Copy exactly, no pictures: every line from the one that contains "You are a computer-use" through the end of the entries below.

[Saved data entries]
────────────────────
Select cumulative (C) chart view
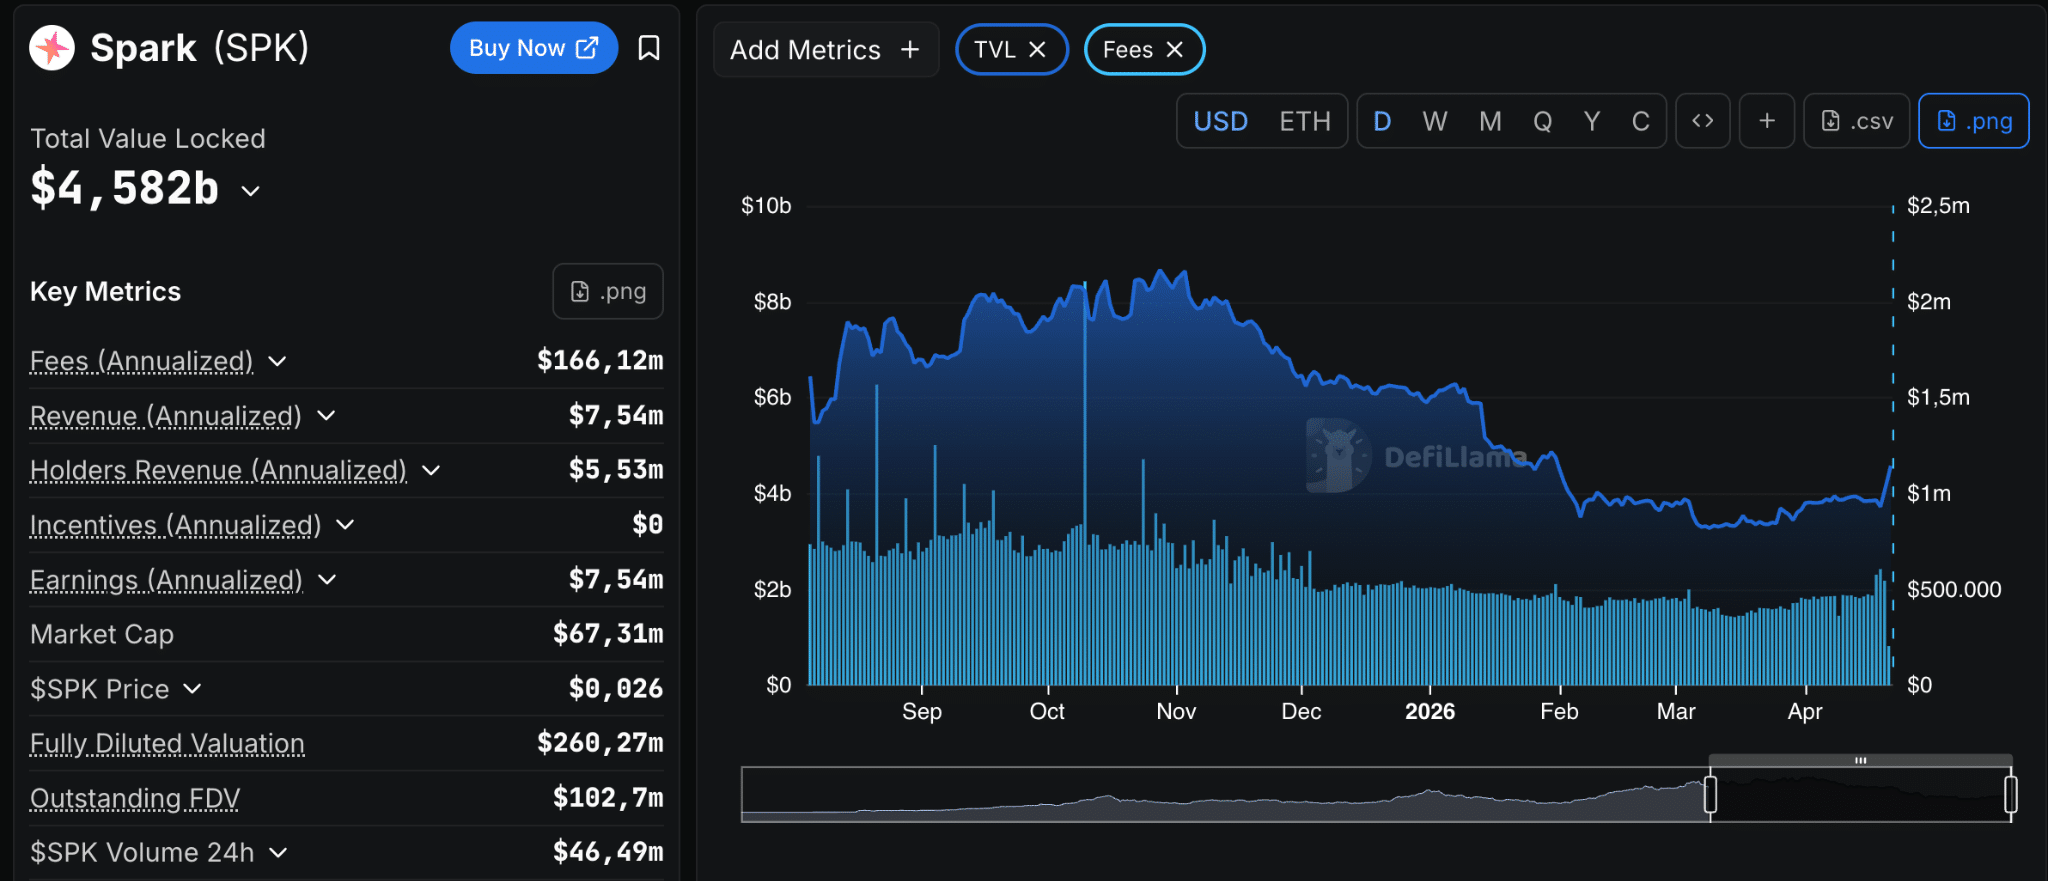 (x=1640, y=121)
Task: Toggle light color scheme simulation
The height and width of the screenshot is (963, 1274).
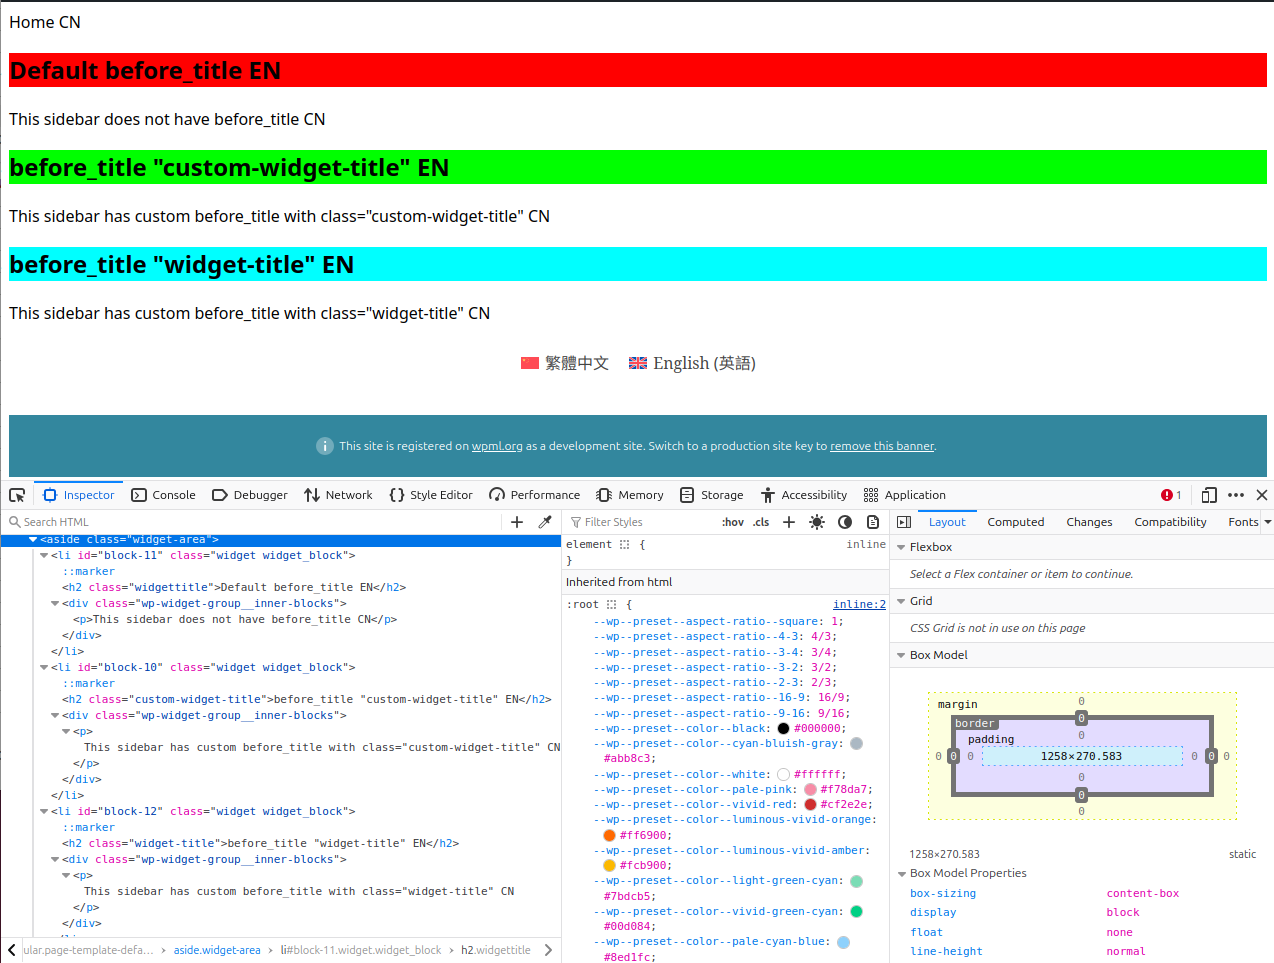Action: [x=817, y=522]
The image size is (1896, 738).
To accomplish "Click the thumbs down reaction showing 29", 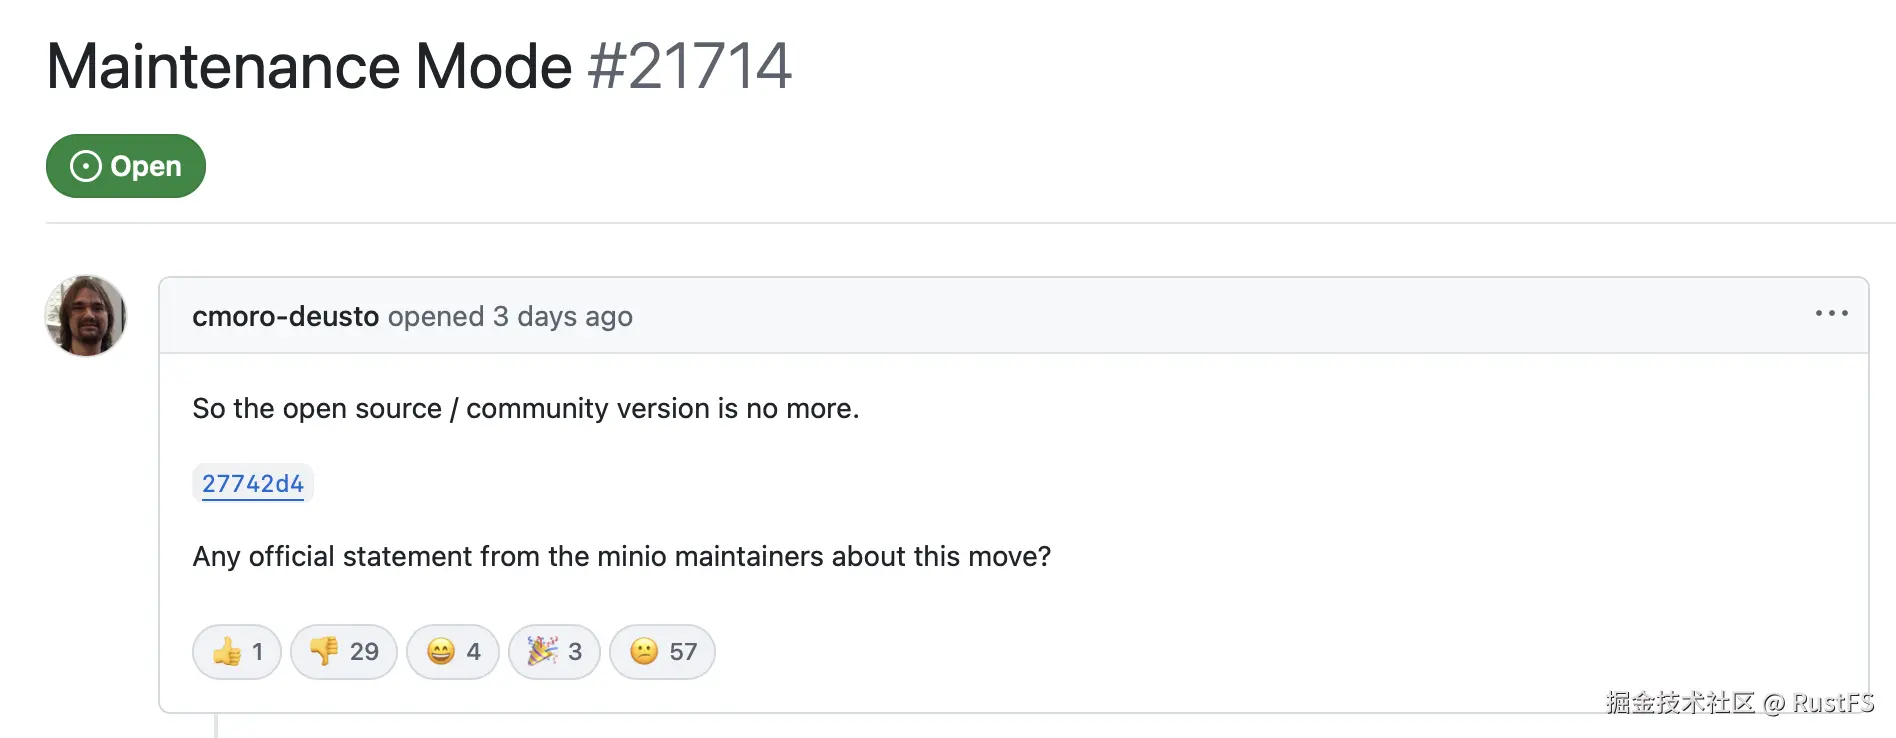I will [x=343, y=651].
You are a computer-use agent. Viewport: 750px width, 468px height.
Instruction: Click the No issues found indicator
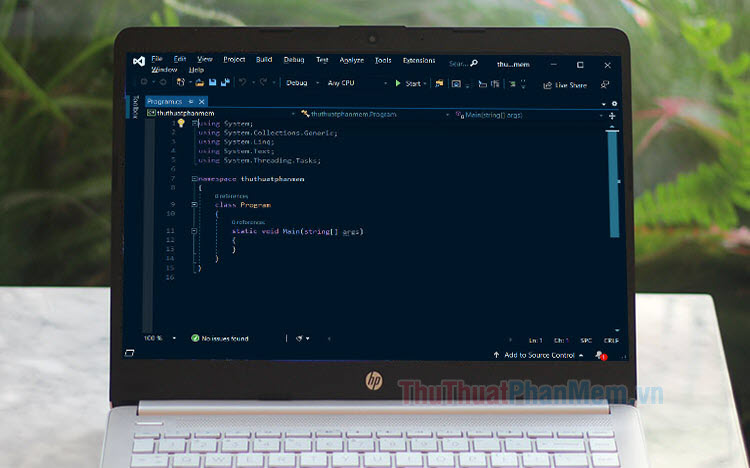(x=220, y=339)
────────────────────
■ The answer
You are a computer-use agent. Viewport: 750px width, 468px height.
Instruction: Click the No issues found indicator
(x=220, y=339)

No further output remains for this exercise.